Page last updated at 13:49 GMT, Thursday, 9 April 2009 14:49 UK

Bihar politicians' dirty linen on show

Paintings by Kunal Mitra (Photographs: Prashant Ravi)
The artist paints party symbols on the clothes (Photographs: Prashant Ravi)

By Amarnath Tewary in Patna, Bihar

A young artist in the northern Indian state of Bihar has been busy collecting politicians' old linen to make his own statement ahead of the general election.

Kunal Mitra has been collecting discarded all-white kurtas (long tunics) and pyjamas worn by Indian politicians and painting them with party symbols as well as other poll-related pictures.

His message? That politicians who wear the same coloured clothing are also of the same colour in character - "corrupt, thick skinned and insensitive to art".

"After winning elections, they show their real skin and colour - to make money and cheat common people over the promises they made," Mr Mitra says.

The paintings go on show at an exhibition in the state capital, Patna, from Friday.


Mr Mitra, who studied fine arts at Patna's prestigious College of Arts and Crafts, thinks elections are the best time to exhibit his paintings.

Paintings by Kunal Mitra (Photographs: Prashant Ravi)
Mr Mitra's exhibition opens in Patna on Friday

The young, struggling painter says he wanted to collect about 500 discarded tunics from Bihar politicians, but had managed to collect only around 200.

For the past six weeks, he says, he has been making the rounds of flats, houses and bungalows of politicians to gather their clothing.

He wrote a brief computer-printed application asking the politicians to part with their old linen for his painting exhibition.

"I knocked on their doors and give them my application to read. Some mistook me for a beggar, some for a criminal or a thief, some thought I was unemployed and looking for a job. Some offered me a job as a domestic helper."

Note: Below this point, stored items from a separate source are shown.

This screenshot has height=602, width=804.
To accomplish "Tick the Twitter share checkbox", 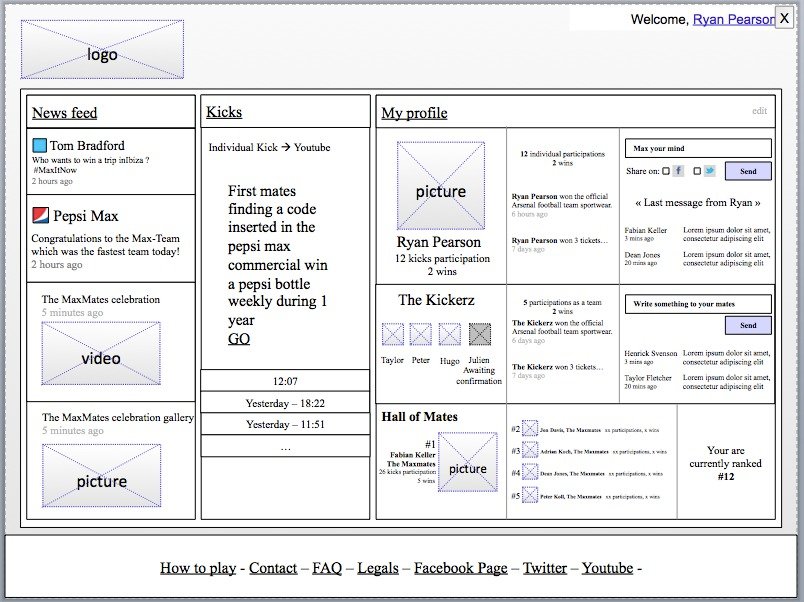I will [x=697, y=171].
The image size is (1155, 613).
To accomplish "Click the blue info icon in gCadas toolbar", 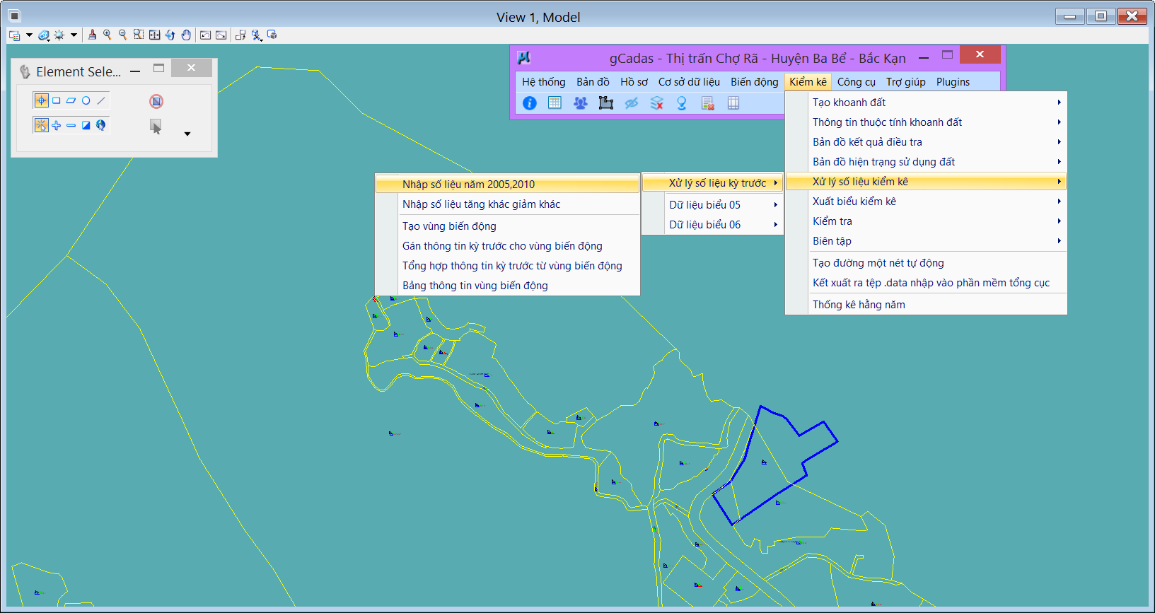I will pos(530,103).
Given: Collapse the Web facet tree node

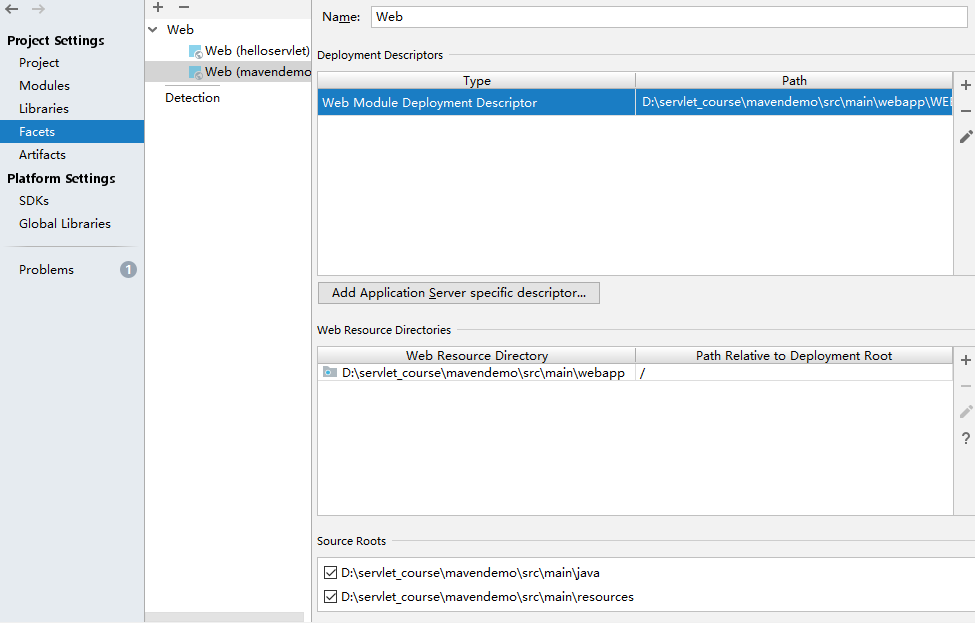Looking at the screenshot, I should point(153,30).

He adds: "Most refused to part with their old clothes and some of the reasons they gave were quite interesting."

A minister in the state government told him that he had only two pairs of clothes and he was unable to part with them.

"I knew he was lying but could do nothing except go from his door with a smile."

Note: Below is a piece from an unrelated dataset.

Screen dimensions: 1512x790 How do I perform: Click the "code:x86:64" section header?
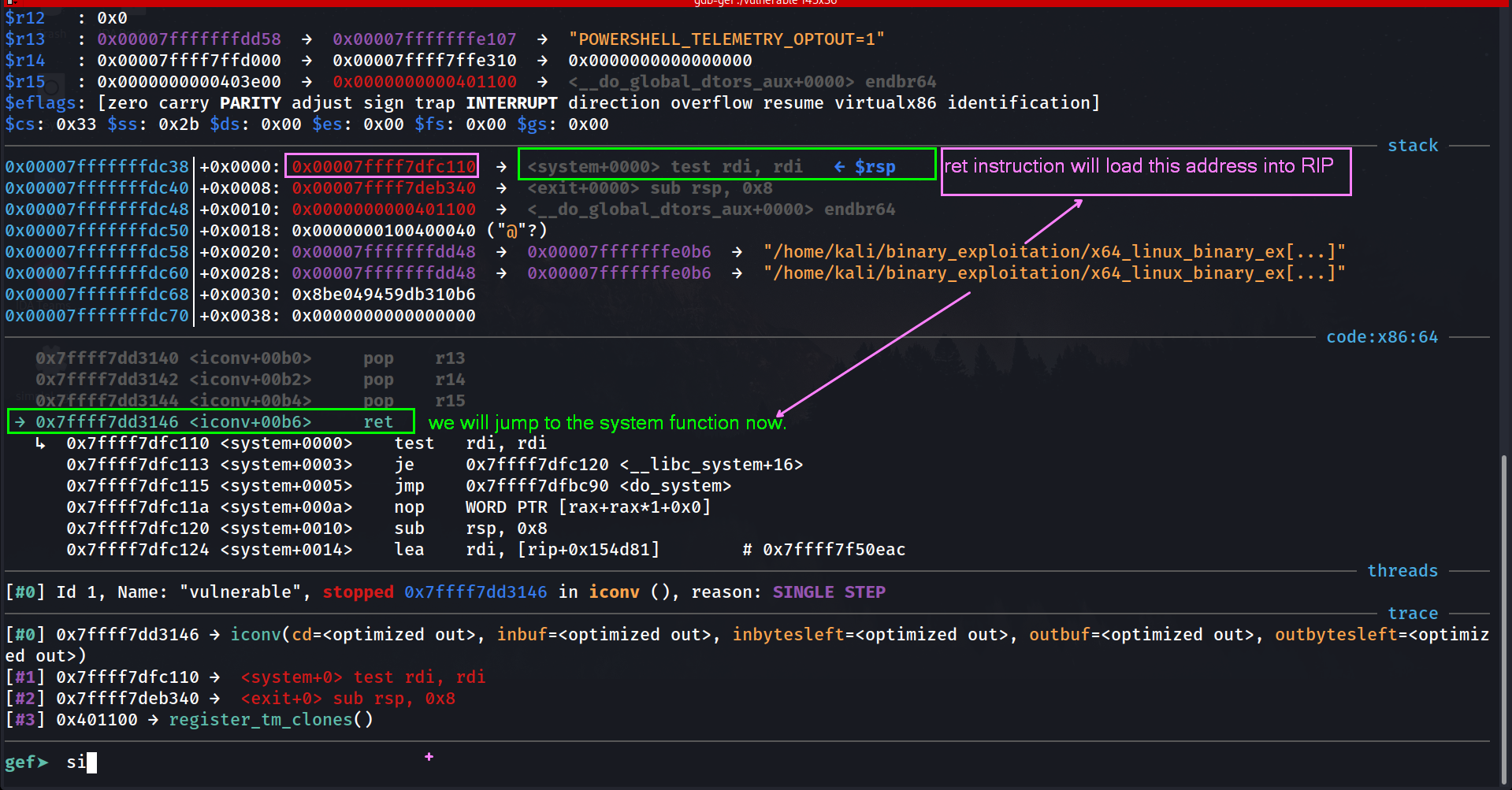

Kunal Mitra (Photographs: Prashant Ravi)
Mr Mitra was often turned down by politicians

Another prominent leader kept him hanging around on and off for 10 days before denying his request.

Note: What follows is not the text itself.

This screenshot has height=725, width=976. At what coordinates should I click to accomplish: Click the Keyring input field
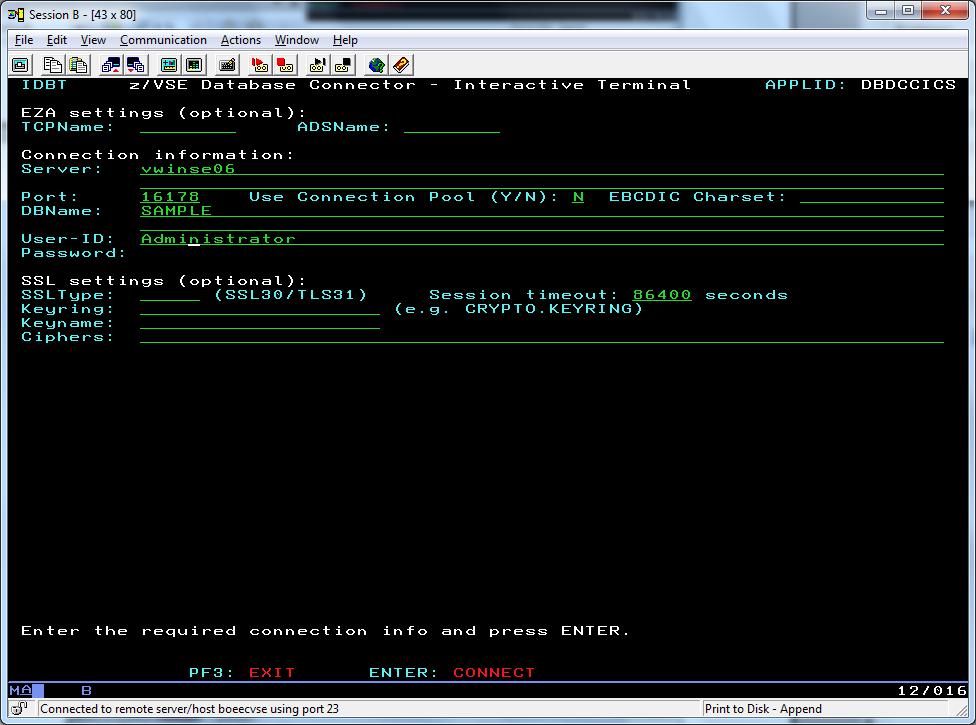[260, 309]
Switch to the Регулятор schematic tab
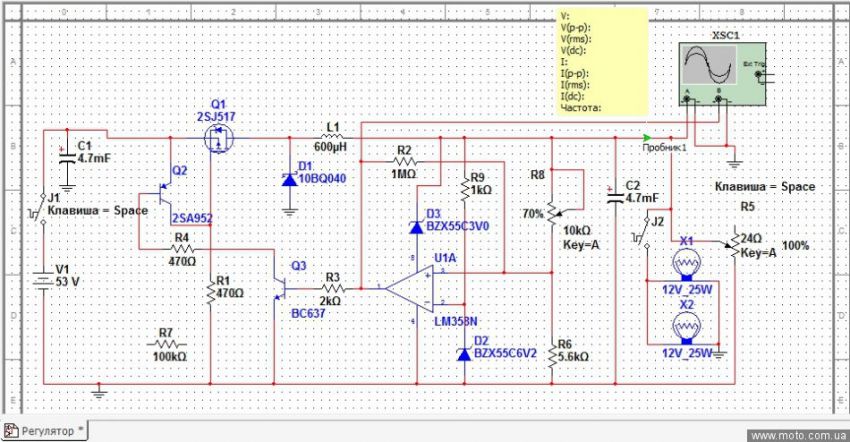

But Mr Mitra said he did not lose heart and kept knocking on doors.

Once, he says, he called on a legislator infamous for his criminal background.

"When I asked him for his discarded clothes, he said he couldn't give me any as he used them for committing crimes."

Another legislator was willing to give Mr Mitra a pair of his old clothes but "his wife snatched it away from him saying she would use it for cleaning her car".

Mr Mitra says not all the politicians were unfriendly.

"One state minister who wears only a loincloth borrowed a set of clothes for me from somewhere else after I sent him my request."

The "best of the lot" were the Communists - all provided Mr Mitra with a set of old tunics and pyjamas.

"That gesture of the leftist leaders touched me the most. They are unlike other politicians. They are sensitive and understanding," says the artist.

Mr Mitra acknowledges that he may be inviting the wrath of politicians with his art.

"I know what I'm doing is risky but being a painter I have to paint what I believe in", he says.

Human Resources Minister Hari Narayan Singh, who provided Mr Mitra with clothing, told the BBC the idea was "noble... though it will be quite hurtful for the politicians. Above all it's an artist's impression and we should appreciate his vision."

Delhi hopes

Mr Mitra lives in a dingy room in a dilapidated house in Patna's Kidwaipuri district.

He cooks for himself, spends his mornings and evenings collecting clothes and paints in the day time.

"I usually try to paint the politicians' party symbols on the clothes they give me," Mr Mitra says.

He also paints poll-related graffiti to reveal the ways employed by politicians to get votes during elections.

Mr Mitra plans to bring his show to the capital, Delhi, after the elections.